Although negotiating behind closed doors is rarely questioned, the process has many drawbacks . Rank and file faculty and librarians are minimally aware of what is at stake at the bargaining table. The bargaining team is small, meaning that there are gaps in expertise. The team is also stretched thin, unable to pursue all avenues for fact-finding and outreach. And the administration does not have to confront the real power behind the union: a large, diverse, and formidable membership.

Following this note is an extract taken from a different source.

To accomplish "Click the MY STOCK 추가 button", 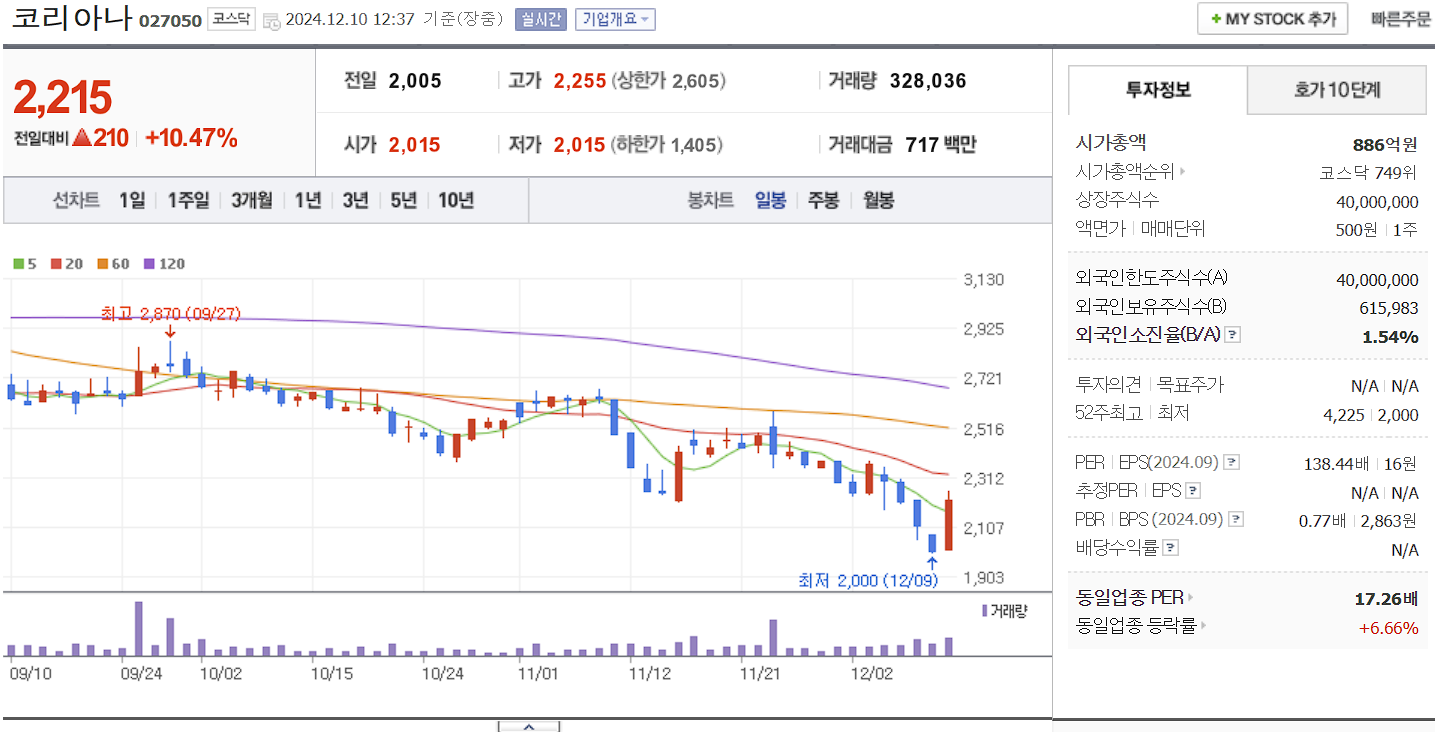I will [x=1272, y=18].
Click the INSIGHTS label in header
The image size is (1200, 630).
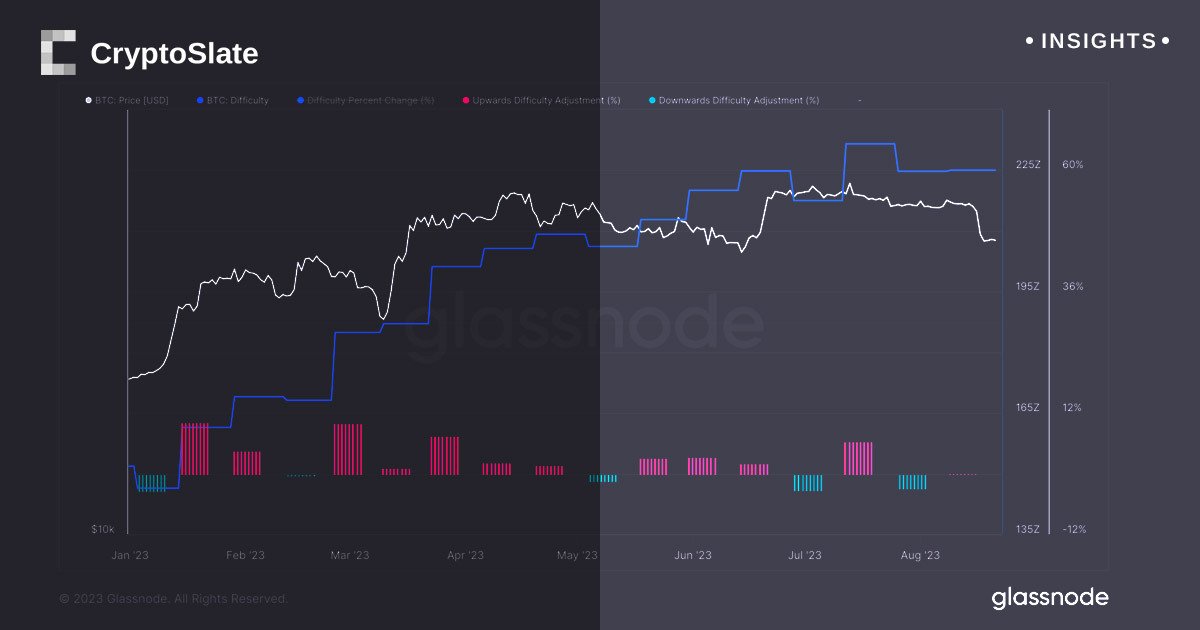(x=1098, y=41)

Fortunately, there is successful precedent for an alternative model of bargaining. Across the state and country, unions like ours have adopted open bargaining to combat these problems. Rank and file union members and even non-union community members are invited into the negotiating sessions to observe and testify. Members are involved in every step of the process. Open bargaining lends the union legitimacy and real power – power that we give up by continuing to bargain behind closed doors.
At Rutgers, the faculty union utilized open bargaining in their recent victory. The transition to open bargaining started after a tentative agreement got a lot of NO votes (much as happened with our parking contract in the Fall). That was a wake-up call to make bargaining more transparent and accountable and to mobilize members throughout the process. Even before bargaining began, members held workshops and wrote white papers with others in the university community, including students. During bargaining, members did not just sit silently in the back row. Some made compelling presentations about particular issues, giving more people a direct stake in the process.
Did management like this? Absolutely not. No longer free to make outrageous demands behind closed doors, at Rutgers management even walked out of a few bargaining sessions. Faculty unions that adopt open bargaining have to be ready for that. Bottom line is that through open bargaining the union shows its collective strength in the face of an administration that wishes to divide us.
In addition to Rutgers, many other faculty unions engage in open bargaining, including faculty at Temple University and adjunct and part-time faculty unions organized by the Service Employees International Union. The Massachusetts State College Association, which represents state universities like Worcester State, Framingham State and Salem State, has just voted to adapt open bargaining. In addition, many of the K-12 unions in Massachusetts use open bargaining and the Massachusetts Teachers Association endorses it. As educators are discovering the power of collective action, now is the time for the FSU to adopt open bargaining!